Certainement pas oublié ! J’ai des casseroles, j’ai des râteaux, je suis libre donc je parle. Au départ, le Printemps de Bourges était un collectif d’artistes associés. Au bout d’un an, quand j’ai demandé où étaient les artistes associés, je ne faisais plus partie de la party. Car ce que je pensais être un collectif était en fait une agence de spectacle, relativement marchande. Je croyais que le Printemps de Bourges allait être comme une prolongation de mai 68… sous les pavés la plage… en tout cas je l’avais comprise comme cela.

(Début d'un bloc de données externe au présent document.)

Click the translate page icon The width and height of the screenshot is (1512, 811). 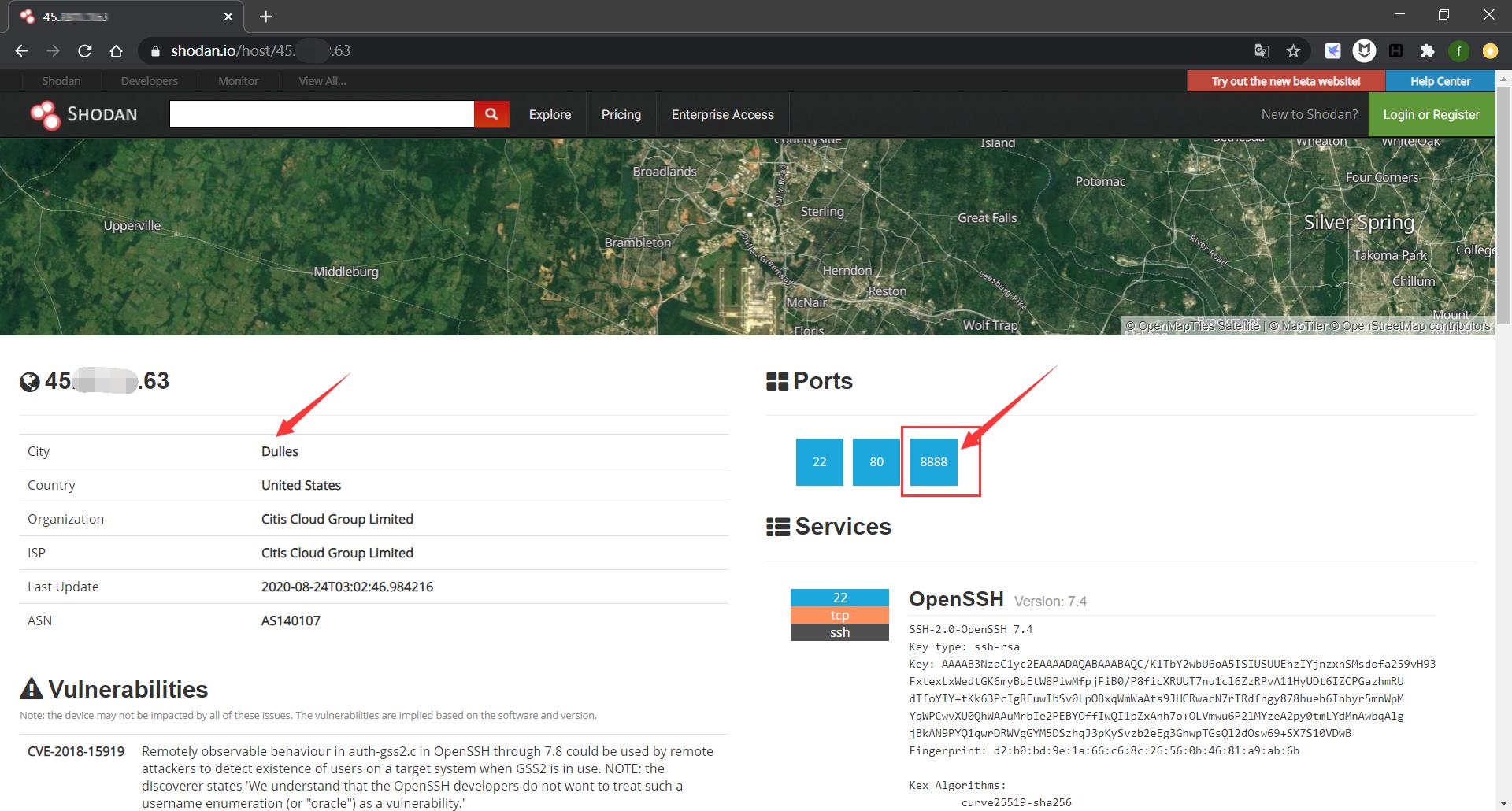pos(1262,51)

C’était quand même des gens assez engagés pour créer des lieux moyens, le circuit des inouïs était une volonté de créer une alternative. Et quand j’ai commencé à poser des questions sur les alternatives ; les problèmes ont commencé.

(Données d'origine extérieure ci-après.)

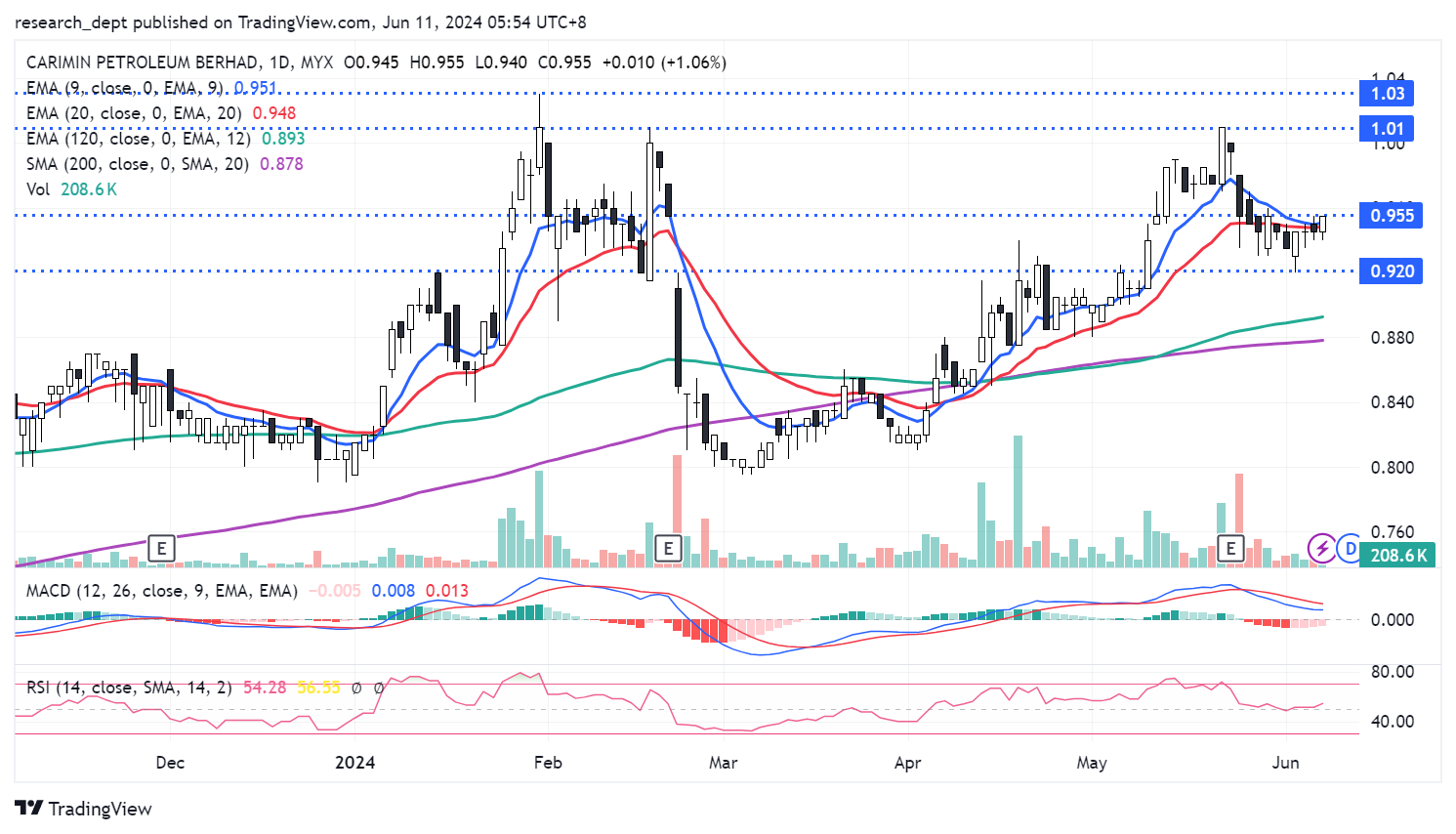Click the 2024 label on time axis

  • Et donc votre motivation d’y aller ?

C’est un peu un passage professionnel ; on espère que des pros vont venir voir le spectacle et qu’ils nous programment. J’ai pas de vibrations particulières pour la ville de Bourges, je ne vais pas me la péter en disant « Chouette, je suis revenu à Bourges » !

crédit : Nicolas Nithart
crédit : Nicolas Nithart
  • Avec cette nouvelle génération qui se met à vous apprécier, avez-vous l’impression comme cela de boucler la boucle et de redémarrer quelque chose avec de nouvelles oreilles qui vous écoutent ?

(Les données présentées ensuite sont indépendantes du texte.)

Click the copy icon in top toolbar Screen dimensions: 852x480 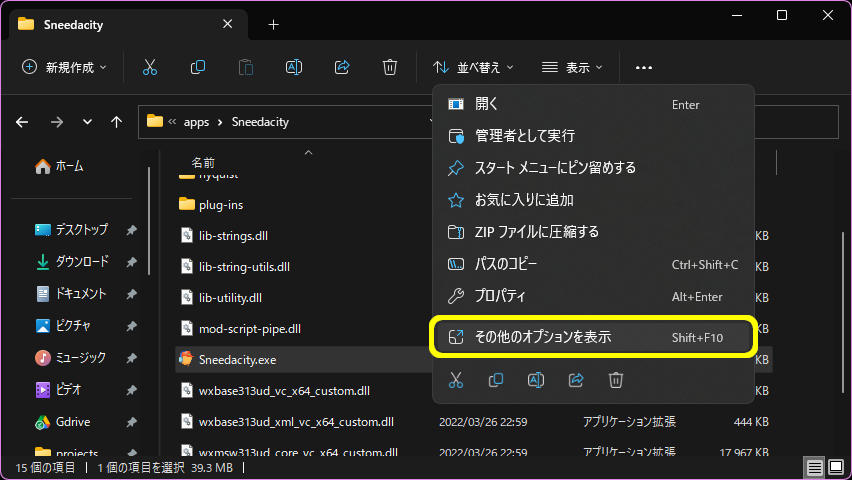click(198, 67)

Vous avez parlé de transgénérationnel… j’aime bien cette notion de génération ; c’est un moteur, un générateur ou même un géniteur. C’est actif. Sur YouTube, j’ai créé La Chaîne du Verbe qui va être la somme de ce qui reste d’une part et de ce qui est innové. À Pézenas, j’ai enregistré un jeune qui voulait chanter une chanson, en lui disant que cela devait sans auteur et faire partie du folk français. Il commence alors à faire du beatbox en chantant « Vent frais, vent du matin ». Il alternait un couplet de chanson, un couplet en beatbox et un couplet de sa création. Et voilà, je contribue au folk et j’y rajoute mon couplet. Et les jeunes continuent cela. Dans un joli français, mais aussi en occitan, en berbère, en corse, en chti, en alsacien… la multiplicité des langues et des identités contribuent à ce grand folklore.

  • Vous écrivez aussi en ce moment ?

Mon dernier opus « Vélo Va » a presque deux ans. Actuellement, c’est le vélo qui va. D’ailleurs, on amène des vélos sur scène… c’est pareil, le vélo c’était ringard, hippie, scout ou je ne sais quoi il y a quelques années. Le Tour de France était un vieux monde. Aujourd’hui, le vélo c’est l’avenir… mais pour moi la roue tourne.

Tiens d’ailleurs, j’ai perdu un centimètre il y a quelques mois en me cassant une vertèbre sur scène. Je ne me vois pas comme Aznavour ou Gréco chanter à plus de 90 piges sur scène. J’ai l’avenir derrière moi, c’est sûr. Je ne vais pas militer dans le jusqu’au-boutisme du chanteur qui tient le coup… alors maintenant, c’est moi qui fais chanter les autres !

Dick Annegarn - Vélo Va

  • Ce vélo n’est-il pas un peu parfois dans votre tête ?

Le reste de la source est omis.